Suitable chlorine-free hydrofluorocarbons for use in this invention non-exclusively include HCF2 CHFCF2 CH2 F(HFC-356pecq); CF3 CF2 CH2 CH2 F (HFC-356mcfq); CF3 CFHCFHCF2 CF3 (HFC-43-10); HCF2 CHFCHFCF2 H (HFC-356peep); HCF2 CHFCF2 H (HFC-245ea); CF3 (CF2)2 CH2 CH3 (HFC-467mccf); (CF3)2 CFCH 2 CH3 (HFC-467 tertiary); H(CF2)4 CH2 F (HFC-449pccc); CF3 (CF2)3 CH2 CH3 (HFC-569mccc); and C8 H6 F10 (HFC-1345 dimers). These fluorocarbons are either commercially available or may be prepared by any means well-known in the art. Of these, the preferred fusing agents are HCF2 CHFCF2 CH2 F(HFC-356pecq); HCF2 CHFCHFCF2 H (HFC-356peep); HCF2 CHFCF2 H (HFC-245ea); CF3 (CF2)2 CH2 CH3 (HFC-467mccf); (CF3)2 CFCH2 CH3 (HFC-467 tertiary); H(CF2)4 CH2 F (HFC-449pccc); CF3 (CF2)3 CH2 CH3 (HFC-569mccc); and C8 H 6 F10 (HFC-1345 dimers), with HCF2 CHFCF2 H (HFC-245ea) and C8 H6 F10 (HFC-1345 dimers) being more preferred.
Useful perfluorinated C1 -C4 alkyl alkyl ether fusing agents non-exclusively include perfluorobutylmethyl ether and perfluorobutylethyl ether. Both are commercially available.
In another embodiment of the invention, the chlorine free hydrofluorocarbon or perfluorinated C1 -C4 alkyl alkyl ether may be present in mixture with a commercially available fusing agent stabilizer and/or a solvent. Useful stabilizers non-exclusively include nitroalkanes having from about 2 to about 3 carbon atoms, phosphite esters having from about 12 to about 30 carbon atoms, acetals having from about 4 to about 7 carbon atoms, amines having from about 6 to about 8 carbon atoms and mixtures thereof. The most preferred stabilizers are 1,4-dioxane, nitromethane, epoxybutane and mixtures thereof.
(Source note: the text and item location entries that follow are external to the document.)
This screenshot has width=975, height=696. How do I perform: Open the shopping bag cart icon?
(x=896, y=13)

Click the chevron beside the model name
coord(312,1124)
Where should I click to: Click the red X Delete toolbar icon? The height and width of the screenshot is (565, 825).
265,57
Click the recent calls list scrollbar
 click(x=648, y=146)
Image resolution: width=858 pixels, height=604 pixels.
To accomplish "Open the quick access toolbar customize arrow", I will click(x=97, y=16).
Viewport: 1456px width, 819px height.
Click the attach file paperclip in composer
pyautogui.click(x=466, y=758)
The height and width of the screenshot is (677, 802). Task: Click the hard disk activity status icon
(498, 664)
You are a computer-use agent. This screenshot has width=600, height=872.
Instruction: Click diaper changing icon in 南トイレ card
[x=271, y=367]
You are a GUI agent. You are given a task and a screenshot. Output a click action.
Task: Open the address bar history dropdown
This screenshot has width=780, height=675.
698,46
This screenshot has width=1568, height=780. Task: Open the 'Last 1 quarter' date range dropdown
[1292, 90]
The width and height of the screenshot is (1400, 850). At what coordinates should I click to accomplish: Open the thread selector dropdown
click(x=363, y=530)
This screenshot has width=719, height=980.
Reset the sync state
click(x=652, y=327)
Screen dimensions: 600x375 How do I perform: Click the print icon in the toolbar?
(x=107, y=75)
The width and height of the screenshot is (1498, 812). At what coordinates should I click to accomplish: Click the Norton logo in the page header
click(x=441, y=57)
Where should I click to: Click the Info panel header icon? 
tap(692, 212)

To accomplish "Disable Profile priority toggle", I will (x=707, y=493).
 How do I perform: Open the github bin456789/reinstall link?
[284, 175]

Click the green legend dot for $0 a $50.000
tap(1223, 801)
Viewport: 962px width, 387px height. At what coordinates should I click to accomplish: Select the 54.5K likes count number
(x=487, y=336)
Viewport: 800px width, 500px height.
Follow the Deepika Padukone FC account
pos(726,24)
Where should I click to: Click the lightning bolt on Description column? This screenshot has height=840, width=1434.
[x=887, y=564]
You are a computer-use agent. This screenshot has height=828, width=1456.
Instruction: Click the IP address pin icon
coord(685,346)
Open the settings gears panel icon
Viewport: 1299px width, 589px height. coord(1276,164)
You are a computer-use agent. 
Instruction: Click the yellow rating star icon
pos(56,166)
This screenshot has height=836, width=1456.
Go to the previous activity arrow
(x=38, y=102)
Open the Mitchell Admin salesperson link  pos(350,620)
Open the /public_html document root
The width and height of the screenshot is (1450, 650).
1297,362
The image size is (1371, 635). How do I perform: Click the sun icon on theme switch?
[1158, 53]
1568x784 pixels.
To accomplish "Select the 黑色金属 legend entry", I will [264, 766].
Useful solvents non-exclusively include C1 -C8 alcohols, C1 -C8 ketones, C1 -C8 esters, miscible C1 -C8 alkanes and mixtures thereof. The preferred solvents are C1 to C3 alcohols, methyl ethyl ketone, acetone, methyl acetate, ethyl acetate and miscible C5 to C8 alkanes. The more preferred solvents are dichloromethane, methanol, acetone, trans-1,2-dichloroethylene and methyl acetate.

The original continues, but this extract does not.